China says to 'take necessary measures' if US harms trade


China has been the main target of President Donald Trump's ire over the United States trade deficit since his presidential campaign, but its steel and aluminum exports to the US are minimal. – EPA pic, March 4, 2018.

BEIJING warned today that it was ready to hit back at the United States if it harmed China’s economic interests, fuelling fears of a trade war after President Donald Trump unveiled steel and aluminium tariffs.

Trump’s announcement on Thursday sparked a flurry of counter-threats from other nations but its main trade rival, China, had avoided any overt warnings of potential retaliation until now.

“China doesn’t want a trade war with the US,” Zhang Yesui, spokesman for the National People’s Congress, told a news conference today, the eve of the rubber-stamp Parliament’s annual session.

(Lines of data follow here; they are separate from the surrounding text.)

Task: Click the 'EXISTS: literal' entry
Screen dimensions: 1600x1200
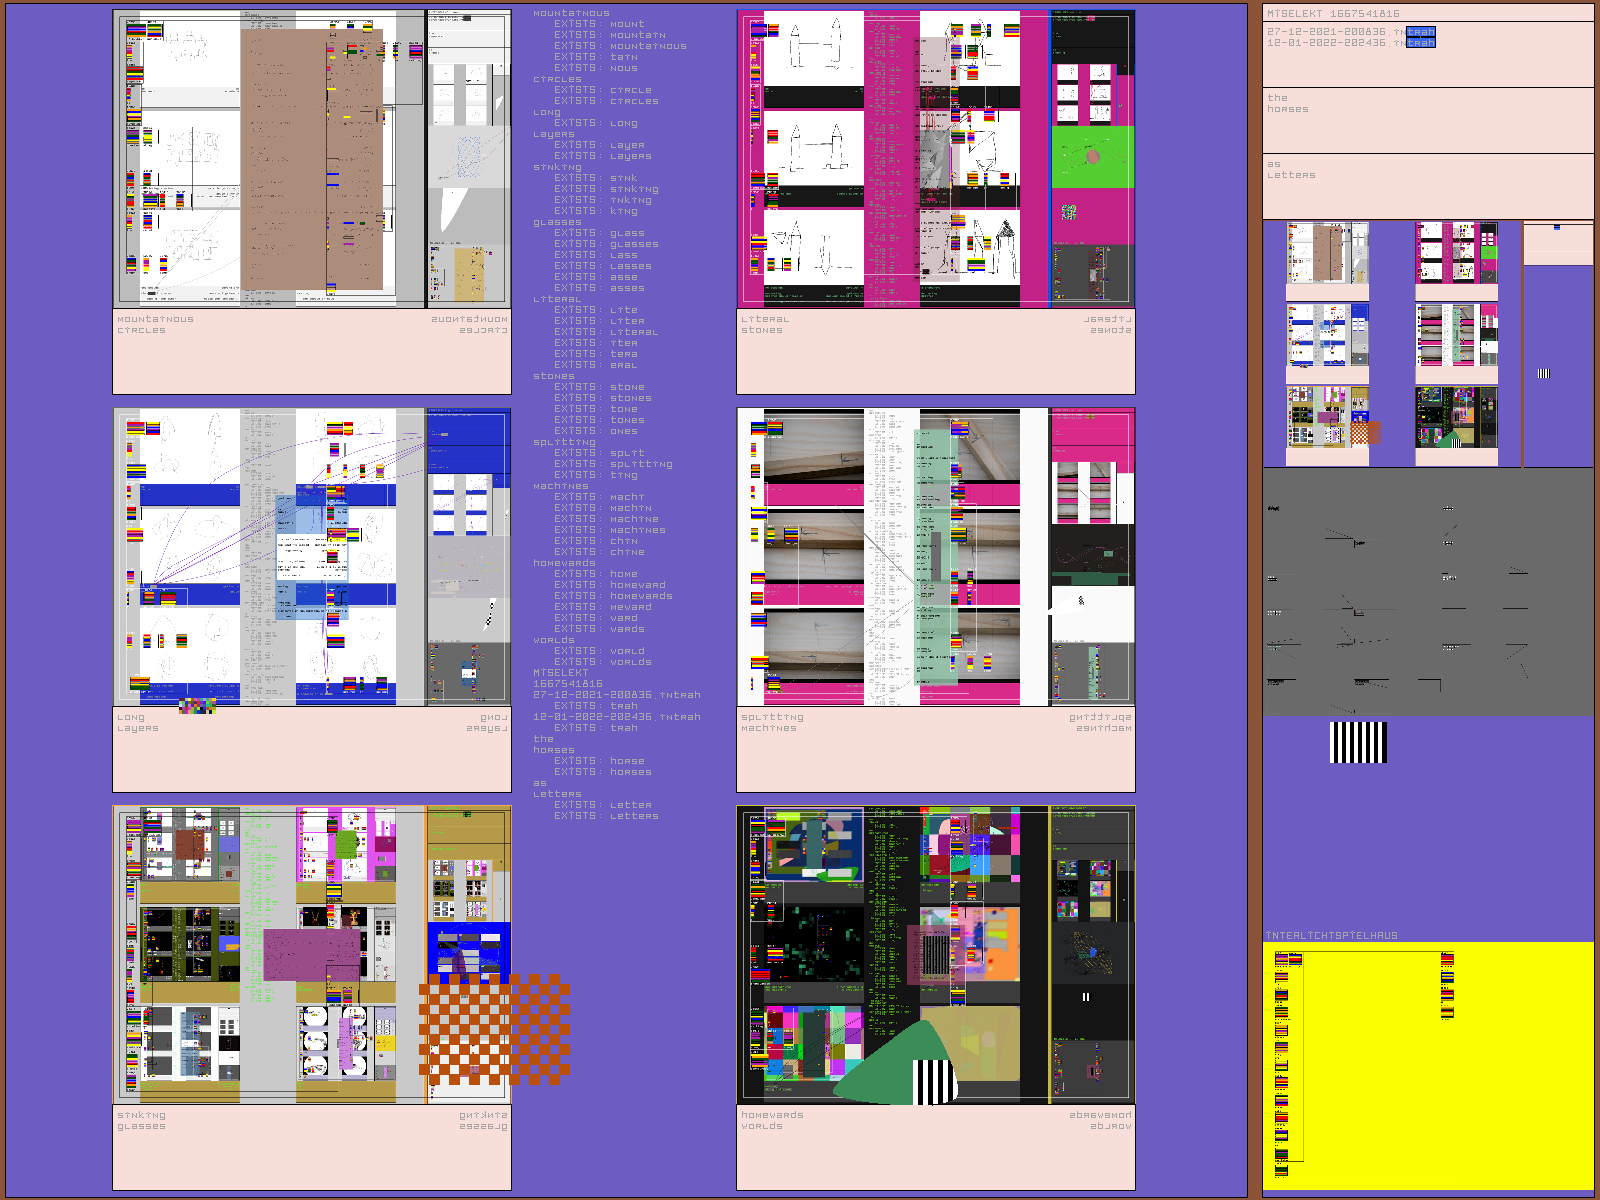Action: [x=606, y=332]
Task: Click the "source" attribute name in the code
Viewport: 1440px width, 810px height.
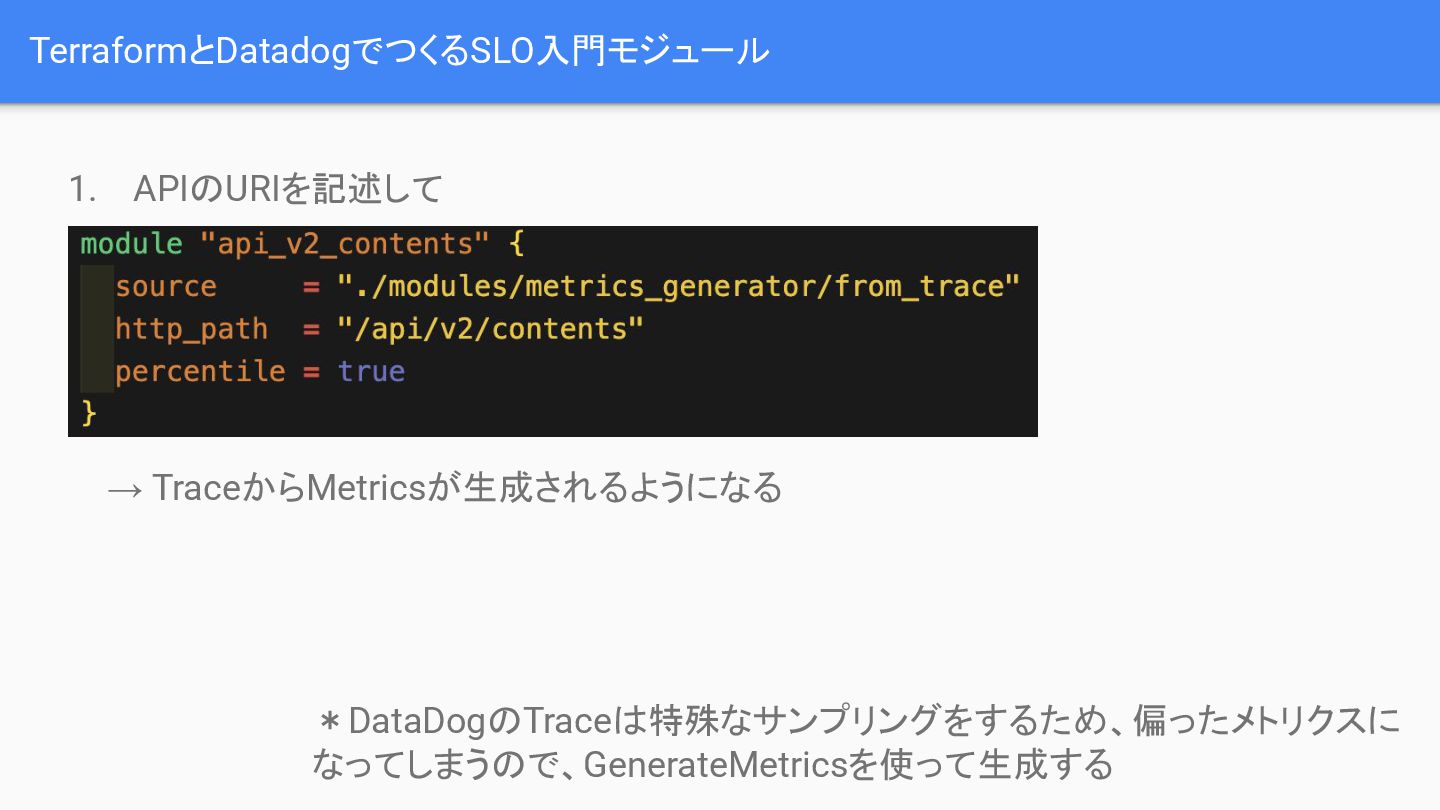Action: [x=166, y=287]
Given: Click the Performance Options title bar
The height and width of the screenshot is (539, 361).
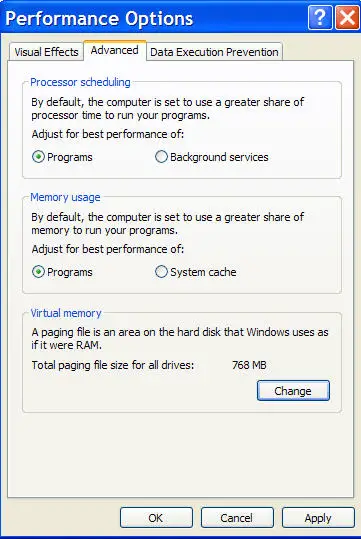Looking at the screenshot, I should point(155,18).
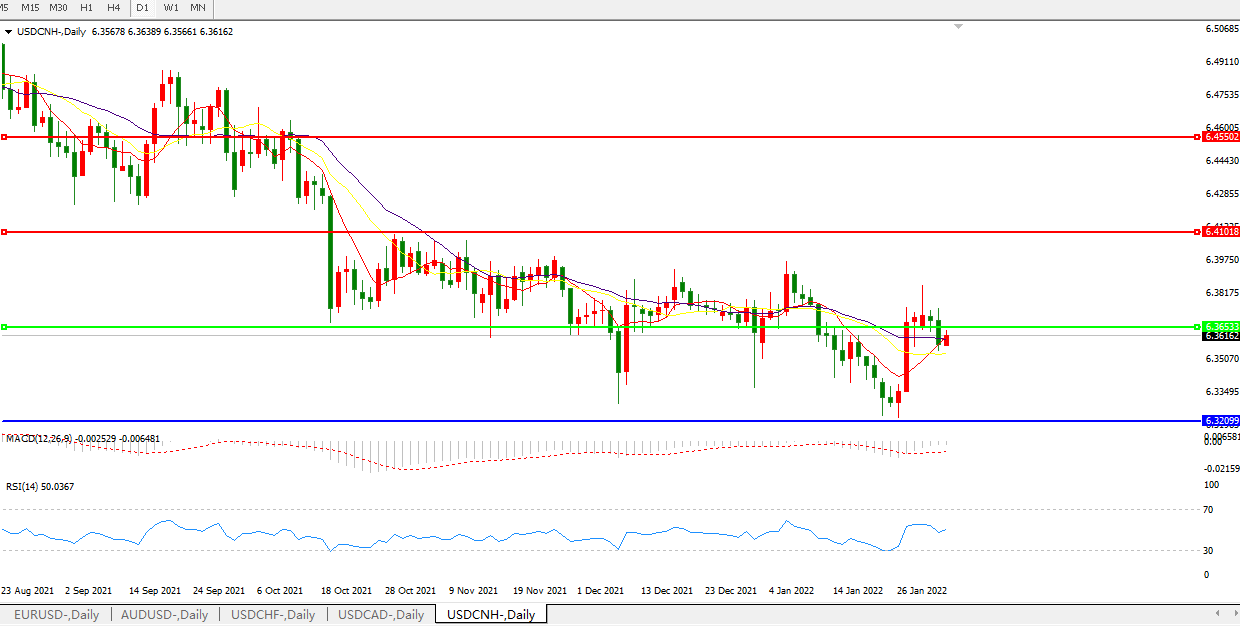Select the red 6.41018 line handle

tap(5, 232)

“But if the US takes actions that hurt Chinese interests, China will not sit idly by and will take necessary measures.”

Zhang warned that “policies informed by misjudgment or wrong perceptions will hurt relations and bring consequences no side wants to see”.

Trump’s announcement came as President Xi Jinping’s top economic aide, Liu He, met with US officials at the White House this week to discuss the fraught economic relationship.

During his visit, according to the official Xinhua news agency, Liu and his hosts “agreed that the two countries should settle their trade disputes by cooperation rather than confrontation”.

Since announcing plans to impose a 25% tariff on steel imports and 10% on aluminum, Trump has shrugged off threats from other nations, boasting on Friday that “trade wars are good, and easy to win”.

China has been the main target of Trump’s ire over the US trade deficit since his presidential campaign, but its steel and aluminum exports to the US are minimal.

While China is the world’s largest steel producer, it accounts for less than 1% of US imports and sells only 10% of its wrought aluminum abroad.

Steel producers in Canada, Brazil, Mexico, South Korea, and Turkey rely far more heavily on the US market.

“The American action to put sanctions on other countries’ reasonable steel and aluminum exports in the name of harming national security is groundless,” Chinese Foreign Minister Wang Yi said yesterday.

Some US allies, like Canada and Australia, had hoped to be spared the tariffs. A US official said Friday no countries would be exempt, but added that possible exemptions to the measures would be considered on a case-by-case basis. – AFP, March 4, 2018.